Records for this exercise
◇ ◇ ◇ ◇
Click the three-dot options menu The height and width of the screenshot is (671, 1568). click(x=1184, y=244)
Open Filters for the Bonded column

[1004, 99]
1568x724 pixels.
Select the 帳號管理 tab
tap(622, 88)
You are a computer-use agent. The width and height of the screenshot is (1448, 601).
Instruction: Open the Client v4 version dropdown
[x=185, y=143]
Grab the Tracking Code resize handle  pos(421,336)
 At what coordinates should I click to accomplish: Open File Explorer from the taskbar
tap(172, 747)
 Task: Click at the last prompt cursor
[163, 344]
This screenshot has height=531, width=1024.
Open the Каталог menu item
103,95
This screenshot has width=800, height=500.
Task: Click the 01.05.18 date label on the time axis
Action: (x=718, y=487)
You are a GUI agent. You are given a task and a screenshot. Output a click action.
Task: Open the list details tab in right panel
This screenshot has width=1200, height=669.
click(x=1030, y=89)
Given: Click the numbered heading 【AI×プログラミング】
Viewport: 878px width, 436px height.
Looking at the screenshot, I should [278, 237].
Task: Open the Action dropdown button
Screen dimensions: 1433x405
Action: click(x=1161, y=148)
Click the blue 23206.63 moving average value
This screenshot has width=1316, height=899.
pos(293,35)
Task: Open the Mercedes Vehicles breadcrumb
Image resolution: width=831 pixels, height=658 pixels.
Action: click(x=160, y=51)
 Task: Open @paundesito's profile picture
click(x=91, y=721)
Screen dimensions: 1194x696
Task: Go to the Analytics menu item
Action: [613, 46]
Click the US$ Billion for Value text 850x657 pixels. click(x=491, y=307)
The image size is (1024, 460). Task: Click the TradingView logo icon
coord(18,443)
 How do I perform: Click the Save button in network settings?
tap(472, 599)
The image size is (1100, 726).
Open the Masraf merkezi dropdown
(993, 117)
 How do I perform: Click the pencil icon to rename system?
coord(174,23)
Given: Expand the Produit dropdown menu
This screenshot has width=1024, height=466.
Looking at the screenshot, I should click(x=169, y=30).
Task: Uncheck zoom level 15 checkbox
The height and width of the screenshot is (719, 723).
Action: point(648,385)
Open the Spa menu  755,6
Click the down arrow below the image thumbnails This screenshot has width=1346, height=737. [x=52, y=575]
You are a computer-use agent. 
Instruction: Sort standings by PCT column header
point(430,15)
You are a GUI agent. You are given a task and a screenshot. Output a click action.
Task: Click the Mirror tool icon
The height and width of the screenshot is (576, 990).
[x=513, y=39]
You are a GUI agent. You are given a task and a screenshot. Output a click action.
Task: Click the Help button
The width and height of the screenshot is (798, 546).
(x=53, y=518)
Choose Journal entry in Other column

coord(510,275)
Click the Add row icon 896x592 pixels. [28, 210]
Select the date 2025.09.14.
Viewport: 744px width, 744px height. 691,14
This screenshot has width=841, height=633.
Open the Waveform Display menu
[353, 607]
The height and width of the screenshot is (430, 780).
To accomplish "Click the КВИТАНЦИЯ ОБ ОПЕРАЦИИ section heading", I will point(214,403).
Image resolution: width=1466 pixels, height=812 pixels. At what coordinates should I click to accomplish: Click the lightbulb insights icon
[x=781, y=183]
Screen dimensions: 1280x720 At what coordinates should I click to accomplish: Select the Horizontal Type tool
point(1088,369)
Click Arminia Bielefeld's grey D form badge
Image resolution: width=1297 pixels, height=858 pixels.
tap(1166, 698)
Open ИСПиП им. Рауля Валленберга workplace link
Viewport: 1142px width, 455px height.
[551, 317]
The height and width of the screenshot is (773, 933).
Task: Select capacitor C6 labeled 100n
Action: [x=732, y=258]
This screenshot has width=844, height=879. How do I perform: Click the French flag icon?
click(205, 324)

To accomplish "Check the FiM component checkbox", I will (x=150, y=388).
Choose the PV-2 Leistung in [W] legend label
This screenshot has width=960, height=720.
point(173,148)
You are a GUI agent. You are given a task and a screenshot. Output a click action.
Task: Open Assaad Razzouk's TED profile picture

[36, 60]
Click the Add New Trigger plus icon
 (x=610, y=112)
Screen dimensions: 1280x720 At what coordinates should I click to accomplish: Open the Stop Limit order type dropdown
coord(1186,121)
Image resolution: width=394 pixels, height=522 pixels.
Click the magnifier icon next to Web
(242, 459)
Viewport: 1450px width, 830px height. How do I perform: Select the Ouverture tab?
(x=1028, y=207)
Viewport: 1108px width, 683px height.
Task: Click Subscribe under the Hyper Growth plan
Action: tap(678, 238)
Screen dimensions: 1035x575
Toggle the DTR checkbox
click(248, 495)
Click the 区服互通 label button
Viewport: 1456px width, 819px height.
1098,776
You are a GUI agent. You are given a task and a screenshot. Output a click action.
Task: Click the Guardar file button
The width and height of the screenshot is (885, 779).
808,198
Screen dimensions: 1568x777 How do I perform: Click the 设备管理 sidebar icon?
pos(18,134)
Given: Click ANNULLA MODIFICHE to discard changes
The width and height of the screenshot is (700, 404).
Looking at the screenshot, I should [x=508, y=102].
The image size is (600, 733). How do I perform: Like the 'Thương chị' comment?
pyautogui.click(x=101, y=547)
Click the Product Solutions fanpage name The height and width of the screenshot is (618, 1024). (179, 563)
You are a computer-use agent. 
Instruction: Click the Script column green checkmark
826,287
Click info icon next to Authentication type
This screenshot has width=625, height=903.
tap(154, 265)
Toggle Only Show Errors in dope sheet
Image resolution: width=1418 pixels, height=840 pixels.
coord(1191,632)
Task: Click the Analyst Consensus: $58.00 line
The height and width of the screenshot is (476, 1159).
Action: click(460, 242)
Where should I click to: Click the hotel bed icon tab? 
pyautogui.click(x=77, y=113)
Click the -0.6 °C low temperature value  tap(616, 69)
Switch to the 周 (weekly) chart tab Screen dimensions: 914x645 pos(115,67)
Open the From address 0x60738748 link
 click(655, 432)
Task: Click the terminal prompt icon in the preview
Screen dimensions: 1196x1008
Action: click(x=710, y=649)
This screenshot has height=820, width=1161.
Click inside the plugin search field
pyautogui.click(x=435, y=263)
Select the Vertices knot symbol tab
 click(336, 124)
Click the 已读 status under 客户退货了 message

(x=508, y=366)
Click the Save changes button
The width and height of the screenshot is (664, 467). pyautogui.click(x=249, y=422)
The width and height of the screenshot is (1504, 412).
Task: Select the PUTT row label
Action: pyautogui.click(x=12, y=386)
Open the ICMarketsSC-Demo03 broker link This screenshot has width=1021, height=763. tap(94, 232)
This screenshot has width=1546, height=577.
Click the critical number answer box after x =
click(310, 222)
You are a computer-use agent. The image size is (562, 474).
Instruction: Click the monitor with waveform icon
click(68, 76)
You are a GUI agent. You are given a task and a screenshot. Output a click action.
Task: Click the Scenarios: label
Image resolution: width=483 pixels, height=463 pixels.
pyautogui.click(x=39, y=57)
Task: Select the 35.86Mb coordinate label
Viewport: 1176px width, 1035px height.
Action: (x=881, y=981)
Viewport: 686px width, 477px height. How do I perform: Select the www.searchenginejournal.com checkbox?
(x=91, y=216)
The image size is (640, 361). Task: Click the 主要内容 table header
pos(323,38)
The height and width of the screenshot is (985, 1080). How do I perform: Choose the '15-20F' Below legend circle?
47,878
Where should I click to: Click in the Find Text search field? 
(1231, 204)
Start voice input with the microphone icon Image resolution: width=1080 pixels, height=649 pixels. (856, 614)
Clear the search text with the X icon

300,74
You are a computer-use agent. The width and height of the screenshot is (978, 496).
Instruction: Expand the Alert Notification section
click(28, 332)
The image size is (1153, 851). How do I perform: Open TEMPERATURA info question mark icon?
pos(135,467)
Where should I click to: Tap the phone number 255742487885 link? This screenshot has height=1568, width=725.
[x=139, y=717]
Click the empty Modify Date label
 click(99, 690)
◇ ◇ ◇ ◇
Exercise
The whole set of records needs to be written out exactly.

Output for this exercise
Click the three-dot options menu The height and width of the screenshot is (671, 1568). click(x=1184, y=244)
Open Filters for the Bonded column

[1004, 99]
1568x724 pixels.
Select the 帳號管理 tab
tap(622, 88)
You are a computer-use agent. The width and height of the screenshot is (1448, 601).
Instruction: Open the Client v4 version dropdown
[x=185, y=143]
Grab the Tracking Code resize handle  pos(421,336)
 At what coordinates should I click to accomplish: Open File Explorer from the taskbar
tap(172, 747)
 Task: Click at the last prompt cursor
[163, 344]
This screenshot has height=531, width=1024.
Open the Каталог menu item
103,95
This screenshot has width=800, height=500.
Task: Click the 01.05.18 date label on the time axis
Action: (x=718, y=487)
You are a GUI agent. You are given a task and a screenshot. Output a click action.
Task: Open the list details tab in right panel
This screenshot has width=1200, height=669.
click(x=1030, y=89)
Given: Click the numbered heading 【AI×プログラミング】
Viewport: 878px width, 436px height.
Looking at the screenshot, I should [278, 237].
Task: Open the Action dropdown button
Screen dimensions: 1433x405
Action: click(x=1161, y=148)
Click the blue 23206.63 moving average value
This screenshot has width=1316, height=899.
pos(293,35)
Task: Open the Mercedes Vehicles breadcrumb
Image resolution: width=831 pixels, height=658 pixels.
Action: click(x=160, y=51)
 Task: Open @paundesito's profile picture
click(x=91, y=721)
Screen dimensions: 1194x696
Task: Go to the Analytics menu item
Action: [613, 46]
Click the US$ Billion for Value text 850x657 pixels. click(x=491, y=307)
The image size is (1024, 460). Task: Click the TradingView logo icon
coord(18,443)
 How do I perform: Click the Save button in network settings?
tap(472, 599)
The image size is (1100, 726).
Open the Masraf merkezi dropdown
(993, 117)
 How do I perform: Click the pencil icon to rename system?
coord(174,23)
Given: Expand the Produit dropdown menu
This screenshot has width=1024, height=466.
Looking at the screenshot, I should click(x=169, y=30).
Task: Uncheck zoom level 15 checkbox
The height and width of the screenshot is (719, 723).
Action: point(648,385)
Open the Spa menu  755,6
Click the down arrow below the image thumbnails This screenshot has width=1346, height=737. [x=52, y=575]
You are a computer-use agent. 
Instruction: Sort standings by PCT column header
point(430,15)
You are a GUI agent. You are given a task and a screenshot. Output a click action.
Task: Click the Mirror tool icon
The height and width of the screenshot is (576, 990).
[x=513, y=39]
You are a GUI agent. You are given a task and a screenshot. Output a click action.
Task: Click the Help button
The width and height of the screenshot is (798, 546).
(x=53, y=518)
Choose Journal entry in Other column

coord(510,275)
Click the Add row icon 896x592 pixels. [28, 210]
Select the date 2025.09.14.
Viewport: 744px width, 744px height. 691,14
This screenshot has width=841, height=633.
Open the Waveform Display menu
[353, 607]
The height and width of the screenshot is (430, 780).
To accomplish "Click the КВИТАНЦИЯ ОБ ОПЕРАЦИИ section heading", I will point(214,403).
Image resolution: width=1466 pixels, height=812 pixels. At what coordinates should I click to accomplish: Click the lightbulb insights icon
[x=781, y=183]
Screen dimensions: 1280x720 At what coordinates should I click to accomplish: Select the Horizontal Type tool
point(1088,369)
Click Arminia Bielefeld's grey D form badge
Image resolution: width=1297 pixels, height=858 pixels.
tap(1166, 698)
Open ИСПиП им. Рауля Валленберга workplace link
Viewport: 1142px width, 455px height.
[551, 317]
The height and width of the screenshot is (773, 933).
Task: Select capacitor C6 labeled 100n
Action: [x=732, y=258]
This screenshot has width=844, height=879. How do I perform: Click the French flag icon?
click(205, 324)

To accomplish "Check the FiM component checkbox", I will (x=150, y=388).
Choose the PV-2 Leistung in [W] legend label
This screenshot has width=960, height=720.
point(173,148)
You are a GUI agent. You are given a task and a screenshot. Output a click action.
Task: Open Assaad Razzouk's TED profile picture

[36, 60]
Click the Add New Trigger plus icon
 (x=610, y=112)
Screen dimensions: 1280x720 At what coordinates should I click to accomplish: Open the Stop Limit order type dropdown
coord(1186,121)
Image resolution: width=394 pixels, height=522 pixels.
Click the magnifier icon next to Web
(242, 459)
Viewport: 1450px width, 830px height. How do I perform: Select the Ouverture tab?
(x=1028, y=207)
Viewport: 1108px width, 683px height.
Task: Click Subscribe under the Hyper Growth plan
Action: tap(678, 238)
Screen dimensions: 1035x575
Toggle the DTR checkbox
click(248, 495)
Click the 区服互通 label button
Viewport: 1456px width, 819px height.
1098,776
You are a GUI agent. You are given a task and a screenshot. Output a click action.
Task: Click the Guardar file button
The width and height of the screenshot is (885, 779).
808,198
Screen dimensions: 1568x777 How do I perform: Click the 设备管理 sidebar icon?
pos(18,134)
Given: Click ANNULLA MODIFICHE to discard changes
The width and height of the screenshot is (700, 404).
Looking at the screenshot, I should [x=508, y=102].
The image size is (600, 733). How do I perform: Like the 'Thương chị' comment?
pyautogui.click(x=101, y=547)
Click the Product Solutions fanpage name The height and width of the screenshot is (618, 1024). (179, 563)
You are a computer-use agent. 
Instruction: Click the Script column green checkmark
826,287
Click info icon next to Authentication type
This screenshot has width=625, height=903.
tap(154, 265)
Toggle Only Show Errors in dope sheet
Image resolution: width=1418 pixels, height=840 pixels.
coord(1191,632)
Task: Click the Analyst Consensus: $58.00 line
The height and width of the screenshot is (476, 1159).
Action: click(460, 242)
Where should I click to: Click the hotel bed icon tab? 
pyautogui.click(x=77, y=113)
Click the -0.6 °C low temperature value  tap(616, 69)
Switch to the 周 (weekly) chart tab Screen dimensions: 914x645 pos(115,67)
Open the From address 0x60738748 link
 click(655, 432)
Task: Click the terminal prompt icon in the preview
Screen dimensions: 1196x1008
Action: click(x=710, y=649)
This screenshot has height=820, width=1161.
Click inside the plugin search field
pyautogui.click(x=435, y=263)
Select the Vertices knot symbol tab
 click(336, 124)
Click the 已读 status under 客户退货了 message

(x=508, y=366)
Click the Save changes button
The width and height of the screenshot is (664, 467). pyautogui.click(x=249, y=422)
The width and height of the screenshot is (1504, 412).
Task: Select the PUTT row label
Action: pyautogui.click(x=12, y=386)
Open the ICMarketsSC-Demo03 broker link This screenshot has width=1021, height=763. tap(94, 232)
This screenshot has width=1546, height=577.
Click the critical number answer box after x =
click(310, 222)
You are a computer-use agent. The image size is (562, 474).
Instruction: Click the monitor with waveform icon
click(68, 76)
You are a GUI agent. You are given a task and a screenshot. Output a click action.
Task: Click the Scenarios: label
Image resolution: width=483 pixels, height=463 pixels.
pyautogui.click(x=39, y=57)
Task: Select the 35.86Mb coordinate label
Viewport: 1176px width, 1035px height.
Action: (x=881, y=981)
Viewport: 686px width, 477px height. How do I perform: Select the www.searchenginejournal.com checkbox?
(x=91, y=216)
The image size is (640, 361). Task: Click the 主要内容 table header
pos(323,38)
The height and width of the screenshot is (985, 1080). How do I perform: Choose the '15-20F' Below legend circle?
47,878
Where should I click to: Click in the Find Text search field? 
(1231, 204)
Start voice input with the microphone icon Image resolution: width=1080 pixels, height=649 pixels. (856, 614)
Clear the search text with the X icon

300,74
You are a computer-use agent. The width and height of the screenshot is (978, 496).
Instruction: Expand the Alert Notification section
click(28, 332)
The image size is (1153, 851). How do I perform: Open TEMPERATURA info question mark icon?
pos(135,467)
Where should I click to: Tap the phone number 255742487885 link? This screenshot has height=1568, width=725.
[x=139, y=717]
Click the empty Modify Date label
 click(99, 690)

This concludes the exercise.